Entries showing where items appear
========================================
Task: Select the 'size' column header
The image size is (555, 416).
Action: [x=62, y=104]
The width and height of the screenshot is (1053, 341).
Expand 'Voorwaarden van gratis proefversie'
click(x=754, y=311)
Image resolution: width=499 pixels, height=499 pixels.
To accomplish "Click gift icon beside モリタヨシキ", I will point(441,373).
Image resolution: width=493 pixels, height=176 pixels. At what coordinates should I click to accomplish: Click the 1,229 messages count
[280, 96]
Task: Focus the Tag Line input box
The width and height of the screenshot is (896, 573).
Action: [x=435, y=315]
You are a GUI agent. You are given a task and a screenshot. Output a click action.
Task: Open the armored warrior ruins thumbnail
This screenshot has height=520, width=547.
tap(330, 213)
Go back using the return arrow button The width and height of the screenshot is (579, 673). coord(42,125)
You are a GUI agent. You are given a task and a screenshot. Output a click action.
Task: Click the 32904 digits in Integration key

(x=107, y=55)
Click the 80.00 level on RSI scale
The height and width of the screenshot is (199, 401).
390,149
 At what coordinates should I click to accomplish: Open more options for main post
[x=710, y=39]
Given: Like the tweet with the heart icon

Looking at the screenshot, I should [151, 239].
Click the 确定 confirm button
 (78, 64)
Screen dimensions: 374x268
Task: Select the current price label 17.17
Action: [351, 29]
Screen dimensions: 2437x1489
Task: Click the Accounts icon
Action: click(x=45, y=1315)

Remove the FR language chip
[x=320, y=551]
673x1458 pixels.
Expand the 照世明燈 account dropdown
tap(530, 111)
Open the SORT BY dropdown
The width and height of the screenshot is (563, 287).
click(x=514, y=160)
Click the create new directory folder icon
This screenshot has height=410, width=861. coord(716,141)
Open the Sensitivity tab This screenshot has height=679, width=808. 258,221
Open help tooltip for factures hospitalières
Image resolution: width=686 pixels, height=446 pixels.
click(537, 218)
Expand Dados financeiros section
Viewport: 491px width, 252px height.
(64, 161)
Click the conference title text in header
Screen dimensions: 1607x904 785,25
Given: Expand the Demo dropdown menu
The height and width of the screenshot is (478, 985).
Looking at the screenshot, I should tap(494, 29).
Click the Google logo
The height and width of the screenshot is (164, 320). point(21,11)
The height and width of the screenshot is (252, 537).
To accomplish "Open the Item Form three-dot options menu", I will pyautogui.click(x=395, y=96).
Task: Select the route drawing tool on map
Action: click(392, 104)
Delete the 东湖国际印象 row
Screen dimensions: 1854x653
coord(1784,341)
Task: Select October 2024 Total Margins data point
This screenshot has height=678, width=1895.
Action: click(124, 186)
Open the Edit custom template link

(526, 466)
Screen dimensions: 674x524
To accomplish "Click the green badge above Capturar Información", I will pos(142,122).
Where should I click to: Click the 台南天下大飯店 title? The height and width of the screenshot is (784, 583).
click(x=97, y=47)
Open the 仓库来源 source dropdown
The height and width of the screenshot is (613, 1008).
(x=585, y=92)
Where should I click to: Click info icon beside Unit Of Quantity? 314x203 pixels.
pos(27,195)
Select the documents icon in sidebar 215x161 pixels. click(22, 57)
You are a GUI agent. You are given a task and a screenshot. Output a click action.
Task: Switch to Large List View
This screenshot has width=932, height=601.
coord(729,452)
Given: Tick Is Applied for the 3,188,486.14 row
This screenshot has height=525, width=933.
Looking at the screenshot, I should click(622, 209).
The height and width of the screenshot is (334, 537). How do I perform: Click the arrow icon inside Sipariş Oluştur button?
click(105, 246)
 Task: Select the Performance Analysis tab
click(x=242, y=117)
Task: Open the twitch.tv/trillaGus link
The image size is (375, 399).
========================================
→ Set problem: Recast every line of the records above as a Markdown table with the columns No. and Line, one numbered row per line, skipping blank lines.

→ Output of the task:
| No. | Line |
|---|---|
| 1 | Task: Select the 'size' column header |
| 2 | The image size is (555, 416). |
| 3 | Action: [x=62, y=104] |
| 4 | The width and height of the screenshot is (1053, 341). |
| 5 | Expand 'Voorwaarden van gratis proefversie' |
| 6 | click(x=754, y=311) |
| 7 | Image resolution: width=499 pixels, height=499 pixels. |
| 8 | To accomplish "Click gift icon beside モリタヨシキ", I will point(441,373). |
| 9 | Image resolution: width=493 pixels, height=176 pixels. At what coordinates should I click to accomplish: Click the 1,229 messages count |
| 10 | [280, 96] |
| 11 | Task: Focus the Tag Line input box |
| 12 | The width and height of the screenshot is (896, 573). |
| 13 | Action: [x=435, y=315] |
| 14 | You are a GUI agent. You are given a task and a screenshot. Output a click action. |
| 15 | Task: Open the armored warrior ruins thumbnail |
| 16 | This screenshot has height=520, width=547. |
| 17 | tap(330, 213) |
| 18 | Go back using the return arrow button The width and height of the screenshot is (579, 673). coord(42,125) |
| 19 | You are a GUI agent. You are given a task and a screenshot. Output a click action. |
| 20 | Task: Click the 32904 digits in Integration key |
| 21 | (x=107, y=55) |
| 22 | Click the 80.00 level on RSI scale |
| 23 | The height and width of the screenshot is (199, 401). |
| 24 | 390,149 |
| 25 |  At what coordinates should I click to accomplish: Open more options for main post |
| 26 | [x=710, y=39] |
| 27 | Given: Like the tweet with the heart icon |
| 28 | Looking at the screenshot, I should [151, 239]. |
| 29 | Click the 确定 confirm button |
| 30 |  (78, 64) |
| 31 | Screen dimensions: 374x268 |
| 32 | Task: Select the current price label 17.17 |
| 33 | Action: [351, 29] |
| 34 | Screen dimensions: 2437x1489 |
| 35 | Task: Click the Accounts icon |
| 36 | Action: click(x=45, y=1315) |
| 37 | Remove the FR language chip |
| 38 | [x=320, y=551] |
| 39 | 673x1458 pixels. |
| 40 | Expand the 照世明燈 account dropdown |
| 41 | tap(530, 111) |
| 42 | Open the SORT BY dropdown |
| 43 | The width and height of the screenshot is (563, 287). |
| 44 | click(x=514, y=160) |
| 45 | Click the create new directory folder icon |
| 46 | This screenshot has height=410, width=861. coord(716,141) |
| 47 | Open the Sensitivity tab This screenshot has height=679, width=808. 258,221 |
| 48 | Open help tooltip for factures hospitalières |
| 49 | Image resolution: width=686 pixels, height=446 pixels. |
| 50 | click(537, 218) |
| 51 | Expand Dados financeiros section |
| 52 | Viewport: 491px width, 252px height. |
| 53 | (64, 161) |
| 54 | Click the conference title text in header |
| 55 | Screen dimensions: 1607x904 785,25 |
| 56 | Given: Expand the Demo dropdown menu |
| 57 | The height and width of the screenshot is (478, 985). |
| 58 | Looking at the screenshot, I should tap(494, 29). |
| 59 | Click the Google logo |
| 60 | The height and width of the screenshot is (164, 320). point(21,11) |
| 61 | The height and width of the screenshot is (252, 537). |
| 62 | To accomplish "Open the Item Form three-dot options menu", I will pyautogui.click(x=395, y=96). |
| 63 | Task: Select the route drawing tool on map |
| 64 | Action: click(392, 104) |
| 65 | Delete the 东湖国际印象 row |
| 66 | Screen dimensions: 1854x653 |
| 67 | coord(1784,341) |
| 68 | Task: Select October 2024 Total Margins data point |
| 69 | This screenshot has height=678, width=1895. |
| 70 | Action: click(124, 186) |
| 71 | Open the Edit custom template link |
| 72 | (526, 466) |
| 73 | Screen dimensions: 674x524 |
| 74 | To accomplish "Click the green badge above Capturar Información", I will pos(142,122). |
| 75 | Where should I click to: Click the 台南天下大飯店 title? The height and width of the screenshot is (784, 583). |
| 76 | click(x=97, y=47) |
| 77 | Open the 仓库来源 source dropdown |
| 78 | The height and width of the screenshot is (613, 1008). |
| 79 | (x=585, y=92) |
| 80 | Where should I click to: Click info icon beside Unit Of Quantity? 314x203 pixels. |
| 81 | pos(27,195) |
| 82 | Select the documents icon in sidebar 215x161 pixels. click(22, 57) |
| 83 | You are a GUI agent. You are given a task and a screenshot. Output a click action. |
| 84 | Task: Switch to Large List View |
| 85 | This screenshot has width=932, height=601. |
| 86 | coord(729,452) |
| 87 | Given: Tick Is Applied for the 3,188,486.14 row |
| 88 | This screenshot has height=525, width=933. |
| 89 | Looking at the screenshot, I should click(622, 209). |
| 90 | The height and width of the screenshot is (334, 537). How do I perform: Click the arrow icon inside Sipariş Oluştur button? |
| 91 | click(105, 246) |
| 92 |  Task: Select the Performance Analysis tab |
| 93 | click(x=242, y=117) |
| 94 | Task: Open the twitch.tv/trillaGus link |
| 95 | The image size is (375, 399). |